According to Jack Hoffman of the Public Assets Institute, the government has been looking for ways “to bring Vermont voters to heel on the matter of school spending.”
In an effort to force voters to self-impose austerity budgets, the state legislature passed an education reform bill last year that penalizes towns for exceeding state-mandated growth rates in spending per student. If districts approve budgets that exceed these limits, “it will mean they no longer have equal access to education funds,” explained Hoffman. “Their tax rates will be higher than other towns that don’t trigger the penalties but have exactly the same education spending per pupil.”
During the contract fight, Miro Wienberger, Burlington’s Democratic mayor, was apparently too busy with his multimillion-dollar economic development projects to spend a lot of time worrying about students and teachers.
He attempted to stay neutral, calling on both sides to return to the negotiating table with “a spirit of goodwill.” His statement had the appearance of neutrality while pressuring teachers to make concessions by legitimizing the school board’s position.
The attacks, spearheaded by Vermont’s Democratic Gov.
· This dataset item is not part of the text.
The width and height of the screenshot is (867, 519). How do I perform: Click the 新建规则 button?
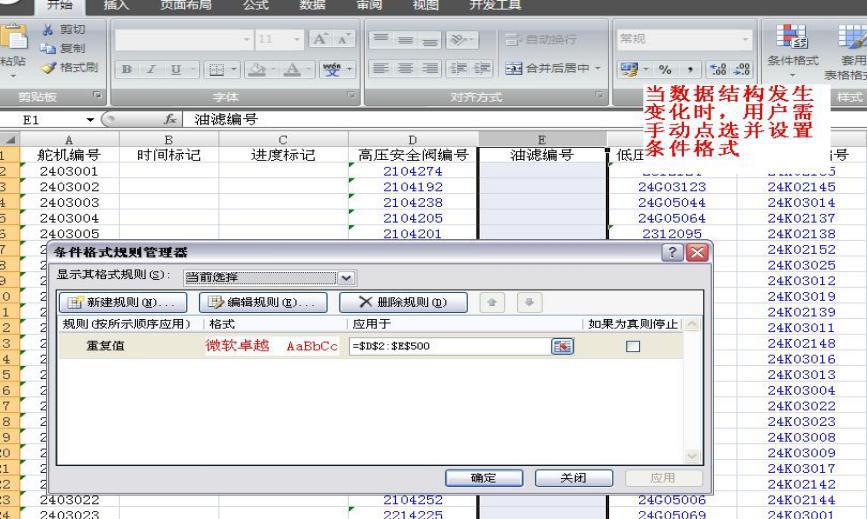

Peter Shumlin, will only get worse under Phil Scott, the newly elected Republican governor. The governor-elect has already announced that education and health care spending will be first on the chopping block. In a sign of things to come, Scott cited a report that advocates cutting more than $160 million in education spending across the state to support his plan.
BEA’s rejuvenated organizing efforts are a welcome development, especially in the face of what will undoubtedly be multiple years of attempts by the school board to reduce costs, in part by winning concessions from the union.
The teachers have learned important lessons from this fight, and they’re already preparing for the next round of negotiations. Teachers now understand that there’s nothing stopping the board from doing the same thing all over again.